> **Your task**: Print the line where "Task: Click the word" occurs and every line that follows it in the data below, ending with the last line, precisely as written.

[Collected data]
★ ★ ★ ★

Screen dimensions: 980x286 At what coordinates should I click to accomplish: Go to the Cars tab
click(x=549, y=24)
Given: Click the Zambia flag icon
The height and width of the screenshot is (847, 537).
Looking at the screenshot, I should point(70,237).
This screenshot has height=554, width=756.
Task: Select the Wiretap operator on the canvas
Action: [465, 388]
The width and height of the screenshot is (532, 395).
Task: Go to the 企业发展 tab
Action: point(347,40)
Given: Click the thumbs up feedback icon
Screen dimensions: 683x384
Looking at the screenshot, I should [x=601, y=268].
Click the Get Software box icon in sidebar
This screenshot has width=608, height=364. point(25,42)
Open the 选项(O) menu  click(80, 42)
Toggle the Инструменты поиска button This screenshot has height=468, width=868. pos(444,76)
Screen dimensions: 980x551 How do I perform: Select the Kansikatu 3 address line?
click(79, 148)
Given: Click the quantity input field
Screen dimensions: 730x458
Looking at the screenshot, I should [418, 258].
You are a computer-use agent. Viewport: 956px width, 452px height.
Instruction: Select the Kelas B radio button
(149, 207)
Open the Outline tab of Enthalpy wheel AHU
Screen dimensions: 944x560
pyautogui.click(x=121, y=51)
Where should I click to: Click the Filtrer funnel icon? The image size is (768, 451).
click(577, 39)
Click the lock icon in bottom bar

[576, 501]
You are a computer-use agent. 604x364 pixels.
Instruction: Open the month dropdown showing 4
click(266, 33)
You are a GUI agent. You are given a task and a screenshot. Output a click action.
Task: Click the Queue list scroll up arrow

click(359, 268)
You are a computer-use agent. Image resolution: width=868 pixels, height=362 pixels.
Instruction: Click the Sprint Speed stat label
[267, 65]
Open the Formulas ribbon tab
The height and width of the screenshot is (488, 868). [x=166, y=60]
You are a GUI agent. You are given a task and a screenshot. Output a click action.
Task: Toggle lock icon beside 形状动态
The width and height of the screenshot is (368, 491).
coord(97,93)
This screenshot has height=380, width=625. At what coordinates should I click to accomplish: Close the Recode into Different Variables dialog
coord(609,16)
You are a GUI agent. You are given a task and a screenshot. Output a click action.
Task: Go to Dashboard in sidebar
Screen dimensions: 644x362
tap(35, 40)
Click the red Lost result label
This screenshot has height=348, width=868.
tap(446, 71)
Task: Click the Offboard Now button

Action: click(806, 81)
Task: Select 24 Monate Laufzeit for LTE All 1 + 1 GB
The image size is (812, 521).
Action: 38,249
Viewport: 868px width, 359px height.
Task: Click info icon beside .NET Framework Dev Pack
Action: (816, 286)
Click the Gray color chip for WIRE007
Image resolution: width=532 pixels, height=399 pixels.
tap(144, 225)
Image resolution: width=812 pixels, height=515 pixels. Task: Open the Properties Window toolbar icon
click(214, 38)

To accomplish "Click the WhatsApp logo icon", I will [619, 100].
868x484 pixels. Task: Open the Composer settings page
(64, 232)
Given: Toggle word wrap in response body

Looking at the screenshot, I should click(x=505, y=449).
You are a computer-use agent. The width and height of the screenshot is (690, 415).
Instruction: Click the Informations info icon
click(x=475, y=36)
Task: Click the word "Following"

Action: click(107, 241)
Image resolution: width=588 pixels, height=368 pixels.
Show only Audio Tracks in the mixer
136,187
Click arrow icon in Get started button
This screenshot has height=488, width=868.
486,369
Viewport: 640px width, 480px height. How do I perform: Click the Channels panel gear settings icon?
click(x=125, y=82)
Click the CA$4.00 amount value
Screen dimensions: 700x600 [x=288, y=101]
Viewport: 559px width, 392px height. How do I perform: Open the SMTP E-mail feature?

★ ★ ★ ★

> **Task result**:
Task: Click the word "Following"

Action: click(107, 241)
Image resolution: width=588 pixels, height=368 pixels.
Show only Audio Tracks in the mixer
136,187
Click arrow icon in Get started button
This screenshot has height=488, width=868.
486,369
Viewport: 640px width, 480px height. How do I perform: Click the Channels panel gear settings icon?
click(x=125, y=82)
Click the CA$4.00 amount value
Screen dimensions: 700x600 [x=288, y=101]
Viewport: 559px width, 392px height. How do I perform: Open the SMTP E-mail feature?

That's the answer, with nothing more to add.